• **What is required**
Update the listing below by changing every instance of "GUI agent" to "GUI assistant", leaving everything else unchanged.

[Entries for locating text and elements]
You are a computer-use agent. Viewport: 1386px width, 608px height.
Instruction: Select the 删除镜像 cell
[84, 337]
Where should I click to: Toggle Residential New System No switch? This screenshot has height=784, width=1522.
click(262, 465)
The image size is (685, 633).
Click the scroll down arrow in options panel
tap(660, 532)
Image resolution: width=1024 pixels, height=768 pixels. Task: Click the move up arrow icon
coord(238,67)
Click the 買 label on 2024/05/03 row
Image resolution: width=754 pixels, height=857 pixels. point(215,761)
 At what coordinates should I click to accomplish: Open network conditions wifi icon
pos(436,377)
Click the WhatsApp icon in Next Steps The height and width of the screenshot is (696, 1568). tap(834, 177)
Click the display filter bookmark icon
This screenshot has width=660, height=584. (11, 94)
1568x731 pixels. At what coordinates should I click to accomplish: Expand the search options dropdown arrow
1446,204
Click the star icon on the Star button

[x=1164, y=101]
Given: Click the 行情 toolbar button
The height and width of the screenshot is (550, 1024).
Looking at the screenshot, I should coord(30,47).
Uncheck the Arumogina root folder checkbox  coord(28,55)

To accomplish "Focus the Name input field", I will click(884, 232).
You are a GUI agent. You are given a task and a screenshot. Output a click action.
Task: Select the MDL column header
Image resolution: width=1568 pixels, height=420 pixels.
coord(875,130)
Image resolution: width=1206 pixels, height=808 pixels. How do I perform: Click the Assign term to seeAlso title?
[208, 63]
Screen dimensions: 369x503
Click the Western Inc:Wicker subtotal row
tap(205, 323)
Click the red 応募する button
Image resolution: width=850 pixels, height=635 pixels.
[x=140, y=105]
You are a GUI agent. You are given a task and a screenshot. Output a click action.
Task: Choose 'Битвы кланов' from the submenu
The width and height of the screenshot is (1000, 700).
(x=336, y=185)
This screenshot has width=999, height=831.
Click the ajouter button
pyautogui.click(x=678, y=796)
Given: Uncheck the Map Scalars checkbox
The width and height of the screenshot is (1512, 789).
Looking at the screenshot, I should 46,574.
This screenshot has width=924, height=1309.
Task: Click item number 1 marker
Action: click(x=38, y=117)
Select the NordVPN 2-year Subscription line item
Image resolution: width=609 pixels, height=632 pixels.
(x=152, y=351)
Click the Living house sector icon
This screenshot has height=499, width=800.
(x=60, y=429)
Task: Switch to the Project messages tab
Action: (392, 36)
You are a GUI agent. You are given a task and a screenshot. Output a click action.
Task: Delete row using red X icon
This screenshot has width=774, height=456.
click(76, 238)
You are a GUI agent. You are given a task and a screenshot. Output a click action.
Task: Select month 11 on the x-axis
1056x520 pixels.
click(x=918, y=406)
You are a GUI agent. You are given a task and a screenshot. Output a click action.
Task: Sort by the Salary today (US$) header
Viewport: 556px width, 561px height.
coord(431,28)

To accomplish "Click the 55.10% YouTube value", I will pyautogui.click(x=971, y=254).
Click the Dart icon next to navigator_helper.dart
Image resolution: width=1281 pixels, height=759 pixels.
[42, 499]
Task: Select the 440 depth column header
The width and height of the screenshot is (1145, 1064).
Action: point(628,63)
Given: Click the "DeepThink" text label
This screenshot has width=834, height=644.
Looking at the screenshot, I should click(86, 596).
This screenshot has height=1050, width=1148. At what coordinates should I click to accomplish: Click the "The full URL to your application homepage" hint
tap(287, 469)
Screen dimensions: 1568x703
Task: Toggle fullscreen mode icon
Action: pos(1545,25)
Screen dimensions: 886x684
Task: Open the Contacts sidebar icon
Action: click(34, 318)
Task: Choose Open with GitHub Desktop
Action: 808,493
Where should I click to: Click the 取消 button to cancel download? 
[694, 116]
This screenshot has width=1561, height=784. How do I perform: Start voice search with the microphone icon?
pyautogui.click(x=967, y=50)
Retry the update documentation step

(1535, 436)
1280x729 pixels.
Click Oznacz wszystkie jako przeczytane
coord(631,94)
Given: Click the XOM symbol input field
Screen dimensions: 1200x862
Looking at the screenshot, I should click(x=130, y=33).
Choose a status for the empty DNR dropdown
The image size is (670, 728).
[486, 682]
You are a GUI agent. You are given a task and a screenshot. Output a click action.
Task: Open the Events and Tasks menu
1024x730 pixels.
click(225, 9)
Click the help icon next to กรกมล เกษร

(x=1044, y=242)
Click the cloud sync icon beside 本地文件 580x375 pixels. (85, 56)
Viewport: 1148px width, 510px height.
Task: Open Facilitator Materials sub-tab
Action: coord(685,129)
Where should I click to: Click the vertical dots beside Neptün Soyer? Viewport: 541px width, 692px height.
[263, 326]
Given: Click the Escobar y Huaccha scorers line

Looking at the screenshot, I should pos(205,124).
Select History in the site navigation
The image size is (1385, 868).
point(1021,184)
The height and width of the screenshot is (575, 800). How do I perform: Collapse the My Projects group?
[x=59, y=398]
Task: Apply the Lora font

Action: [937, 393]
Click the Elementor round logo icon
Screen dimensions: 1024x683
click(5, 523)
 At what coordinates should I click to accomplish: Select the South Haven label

• **Response**
You are a computer-use agent. Viewport: 1386px width, 608px height.
Instruction: Select the 删除镜像 cell
[84, 337]
Where should I click to: Toggle Residential New System No switch? This screenshot has height=784, width=1522.
click(262, 465)
The image size is (685, 633).
Click the scroll down arrow in options panel
tap(660, 532)
Image resolution: width=1024 pixels, height=768 pixels. Task: Click the move up arrow icon
coord(238,67)
Click the 買 label on 2024/05/03 row
Image resolution: width=754 pixels, height=857 pixels. point(215,761)
 At what coordinates should I click to accomplish: Open network conditions wifi icon
pos(436,377)
Click the WhatsApp icon in Next Steps The height and width of the screenshot is (696, 1568). tap(834, 177)
Click the display filter bookmark icon
This screenshot has width=660, height=584. (11, 94)
1568x731 pixels. At what coordinates should I click to accomplish: Expand the search options dropdown arrow
1446,204
Click the star icon on the Star button

[x=1164, y=101]
Given: Click the 行情 toolbar button
The height and width of the screenshot is (550, 1024).
Looking at the screenshot, I should coord(30,47).
Uncheck the Arumogina root folder checkbox  coord(28,55)

To accomplish "Focus the Name input field", I will click(884, 232).
You are a GUI assistant. You are given a task and a screenshot. Output a click action.
Task: Select the MDL column header
Image resolution: width=1568 pixels, height=420 pixels.
coord(875,130)
Image resolution: width=1206 pixels, height=808 pixels. How do I perform: Click the Assign term to seeAlso title?
[208, 63]
Screen dimensions: 369x503
Click the Western Inc:Wicker subtotal row
tap(205, 323)
Click the red 応募する button
Image resolution: width=850 pixels, height=635 pixels.
[x=140, y=105]
You are a GUI assistant. You are given a task and a screenshot. Output a click action.
Task: Choose 'Битвы кланов' from the submenu
The width and height of the screenshot is (1000, 700).
(x=336, y=185)
This screenshot has width=999, height=831.
Click the ajouter button
pyautogui.click(x=678, y=796)
Given: Uncheck the Map Scalars checkbox
The width and height of the screenshot is (1512, 789).
Looking at the screenshot, I should 46,574.
This screenshot has width=924, height=1309.
Task: Click item number 1 marker
Action: click(x=38, y=117)
Select the NordVPN 2-year Subscription line item
Image resolution: width=609 pixels, height=632 pixels.
(x=152, y=351)
Click the Living house sector icon
This screenshot has height=499, width=800.
(x=60, y=429)
Task: Switch to the Project messages tab
Action: (392, 36)
You are a GUI assistant. You are given a task and a screenshot. Output a click action.
Task: Delete row using red X icon
This screenshot has width=774, height=456.
click(76, 238)
You are a GUI assistant. You are given a task and a screenshot. Output a click action.
Task: Select month 11 on the x-axis
1056x520 pixels.
click(x=918, y=406)
You are a GUI assistant. You are given a task and a screenshot. Output a click action.
Task: Sort by the Salary today (US$) header
Viewport: 556px width, 561px height.
coord(431,28)

To accomplish "Click the 55.10% YouTube value", I will pyautogui.click(x=971, y=254).
Click the Dart icon next to navigator_helper.dart
Image resolution: width=1281 pixels, height=759 pixels.
[42, 499]
Task: Select the 440 depth column header
The width and height of the screenshot is (1145, 1064).
Action: point(628,63)
Given: Click the "DeepThink" text label
This screenshot has width=834, height=644.
Looking at the screenshot, I should click(86, 596).
This screenshot has height=1050, width=1148. At what coordinates should I click to accomplish: Click the "The full URL to your application homepage" hint
tap(287, 469)
Screen dimensions: 1568x703
Task: Toggle fullscreen mode icon
Action: pos(1545,25)
Screen dimensions: 886x684
Task: Open the Contacts sidebar icon
Action: click(34, 318)
Task: Choose Open with GitHub Desktop
Action: 808,493
Where should I click to: Click the 取消 button to cancel download? 
[694, 116]
This screenshot has width=1561, height=784. How do I perform: Start voice search with the microphone icon?
pyautogui.click(x=967, y=50)
Retry the update documentation step

(1535, 436)
1280x729 pixels.
Click Oznacz wszystkie jako przeczytane
coord(631,94)
Given: Click the XOM symbol input field
Screen dimensions: 1200x862
Looking at the screenshot, I should click(x=130, y=33).
Choose a status for the empty DNR dropdown
The image size is (670, 728).
[486, 682]
You are a GUI assistant. You are given a task and a screenshot. Output a click action.
Task: Open the Events and Tasks menu
1024x730 pixels.
click(225, 9)
Click the help icon next to กรกมล เกษร

(x=1044, y=242)
Click the cloud sync icon beside 本地文件 580x375 pixels. (85, 56)
Viewport: 1148px width, 510px height.
Task: Open Facilitator Materials sub-tab
Action: coord(685,129)
Where should I click to: Click the vertical dots beside Neptün Soyer? Viewport: 541px width, 692px height.
[263, 326]
Given: Click the Escobar y Huaccha scorers line

Looking at the screenshot, I should pos(205,124).
Select History in the site navigation
The image size is (1385, 868).
point(1021,184)
The height and width of the screenshot is (575, 800). How do I perform: Collapse the My Projects group?
[x=59, y=398]
Task: Apply the Lora font

Action: [937, 393]
Click the Elementor round logo icon
Screen dimensions: 1024x683
click(5, 523)
 At what coordinates should I click to accomplish: Select the South Haven label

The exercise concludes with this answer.